1				     ===================
2				     DNS Resolver Module
3				     ===================
4	
5	Contents:
6	
7	 - Overview.
8	 - Compilation.
9	 - Setting up.
10	 - Usage.
11	 - Mechanism.
12	 - Debugging.
13	
14	
15	========
16	OVERVIEW
17	========
18	
19	The DNS resolver module provides a way for kernel services to make DNS queries
20	by way of requesting a key of key type dns_resolver.  These queries are
21	upcalled to userspace through /sbin/request-key.
22	
23	These routines must be supported by userspace tools dns.upcall, cifs.upcall and
24	request-key.  It is under development and does not yet provide the full feature
25	set.  The features it does support include:
26	
27	 (*) Implements the dns_resolver key_type to contact userspace.
28	
29	It does not yet support the following AFS features:
30	
31	 (*) Dns query support for AFSDB resource record.
32	
33	This code is extracted from the CIFS filesystem.
34	
35	
36	===========
37	COMPILATION
38	===========
39	
40	The module should be enabled by turning on the kernel configuration options:
41	
42		CONFIG_DNS_RESOLVER	- tristate "DNS Resolver support"
43	
44	
45	==========
46	SETTING UP
47	==========
48	
49	To set up this facility, the /etc/request-key.conf file must be altered so that
50	/sbin/request-key can appropriately direct the upcalls.  For example, to handle
51	basic dname to IPv4/IPv6 address resolution, the following line should be
52	added:
53	
54		#OP	TYPE		DESC	CO-INFO	PROGRAM ARG1 ARG2 ARG3 ...
55		#======	============	=======	=======	==========================
56		create	dns_resolver  	*	*	/usr/sbin/cifs.upcall %k
57	
58	To direct a query for query type 'foo', a line of the following should be added
59	before the more general line given above as the first match is the one taken.

===

Copy out the DNS resolver notes above in full, word for word. Rely only on the DNS resolver notes above.

Rows showing where targets appear
===

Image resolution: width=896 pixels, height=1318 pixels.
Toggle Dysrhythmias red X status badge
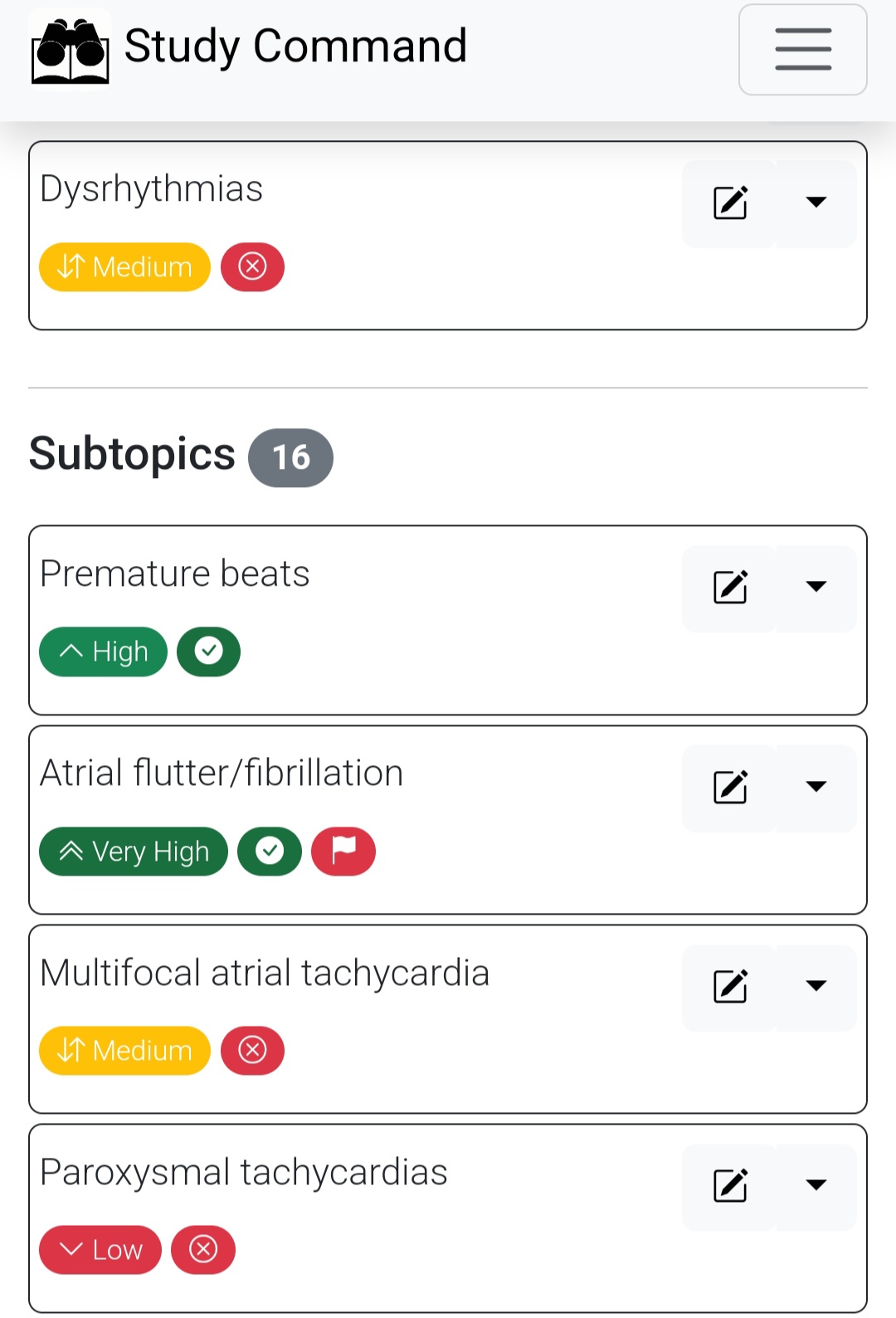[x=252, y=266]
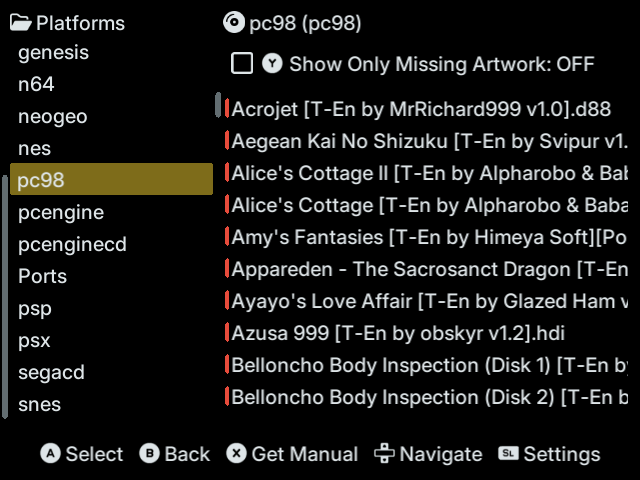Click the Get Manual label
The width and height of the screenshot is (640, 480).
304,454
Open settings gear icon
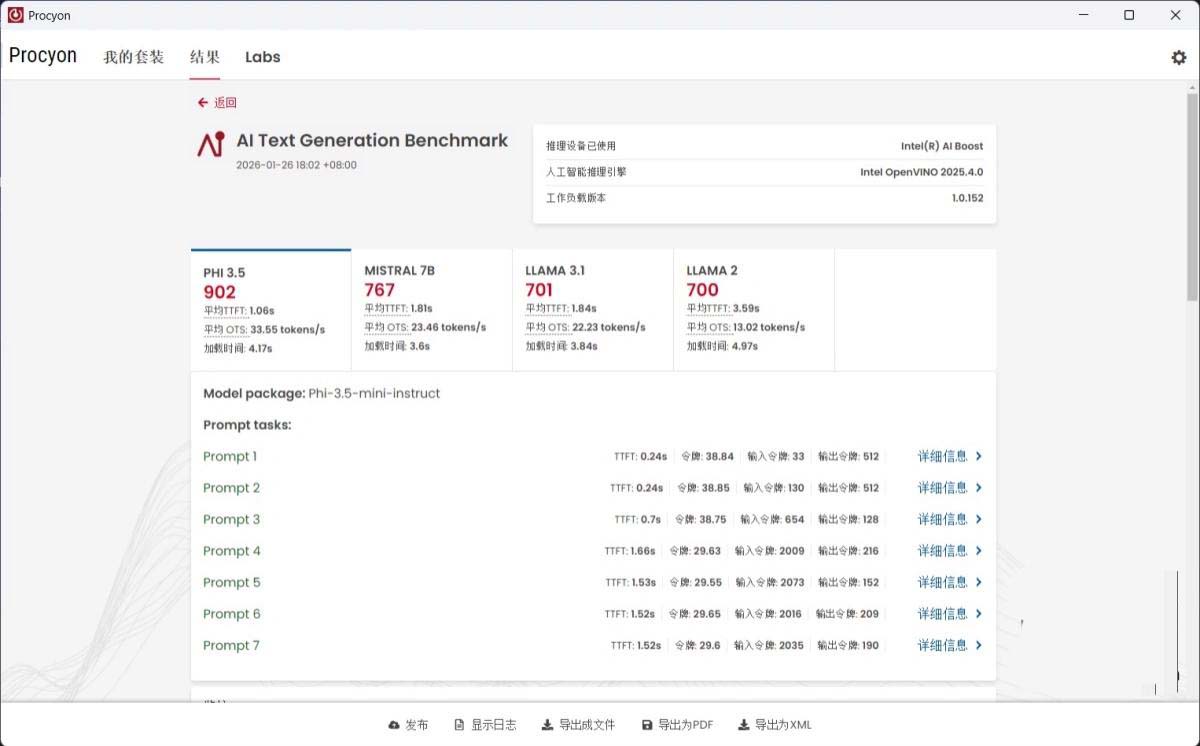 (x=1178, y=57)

===

▶ [WORKED SOLUTION]:
1				     ===================
2				     DNS Resolver Module
3				     ===================
4	
5	Contents:
6	
7	 - Overview.
8	 - Compilation.
9	 - Setting up.
10	 - Usage.
11	 - Mechanism.
12	 - Debugging.
13	
14	
15	========
16	OVERVIEW
17	========
18	
19	The DNS resolver module provides a way for kernel services to make DNS queries
20	by way of requesting a key of key type dns_resolver.  These queries are
21	upcalled to userspace through /sbin/request-key.
22	
23	These routines must be supported by userspace tools dns.upcall, cifs.upcall and
24	request-key.  It is under development and does not yet provide the full feature
25	set.  The features it does support include:
26	
27	 (*) Implements the dns_resolver key_type to contact userspace.
28	
29	It does not yet support the following AFS features:
30	
31	 (*) Dns query support for AFSDB resource record.
32	
33	This code is extracted from the CIFS filesystem.
34	
35	
36	===========
37	COMPILATION
38	===========
39	
40	The module should be enabled by turning on the kernel configuration options:
41	
42		CONFIG_DNS_RESOLVER	- tristate "DNS Resolver support"
43	
44	
45	==========
46	SETTING UP
47	==========
48	
49	To set up this facility, the /etc/request-key.conf file must be altered so that
50	/sbin/request-key can appropriately direct the upcalls.  For example, to handle
51	basic dname to IPv4/IPv6 address resolution, the following line should be
52	added:
53	
54		#OP	TYPE		DESC	CO-INFO	PROGRAM ARG1 ARG2 ARG3 ...
55		#======	============	=======	=======	==========================
56		create	dns_resolver  	*	*	/usr/sbin/cifs.upcall %k
57	
58	To direct a query for query type 'foo', a line of the following should be added
59	before the more general line given above as the first match is the one taken.